Michał Kołodziejczak dołączył do KO i od tego momentu jest mocno krytykowany przez PiS. Rząd zarzuca mu niekonsekwencję i prorosyjskość, przetaczając jego słowa z przeszłości. Nikt się nie spodziewał, że w jego obronie stanie Paweł Kukiz, który jest bliskim sojusznikiem PiS-u.
Wiele osób jest zdziwionych słowami Pawła Kukiza wobec lidera AgroUnii. Poseł niedawno przyznał, że bardzo możliwe jest, iż wystartuje w wyborach z list partii rządzącej.
Natomiast partia Jarosława Kaczyńskiego ostro krytykuje Michała Kołodziejczaka po ogłoszeniu, że zostanie „jedynką” Koalicji Obywatelskiej w Koninie.

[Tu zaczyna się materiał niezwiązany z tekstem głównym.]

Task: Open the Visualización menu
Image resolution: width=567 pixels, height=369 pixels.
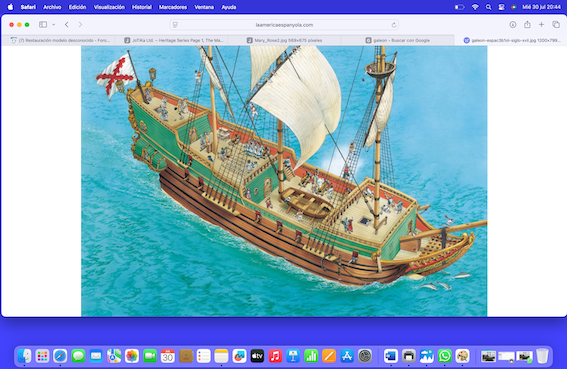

Kukiz broni Kołodziejczaka
– Jeśli ma czyste intencje i chce coś zrobić, to, żeby się dostać do Sejmu, musi do kogoś dołączyć. Nie ma w Polsce możliwości indywidualnego startu do Sejmu – powiedział Kukiz w rozmowie z „Super Expressem”. – Będę go trochę usprawiedliwiał – dodał.
Do uprzejmych słów Pawła Kukiza odniósł się już Michał Kołodziejczak. – Oszukało go PSL, a teraz PiS. Jak już się wszystko przewali, usiądę z nim na poważną rozmowę. Pozdrawiam cię Pawle, często o Tobie myślę i ufam, że już nikomu nie dasz się nigdy wykorzystać – stwierdził w „SE” lider Agrounii.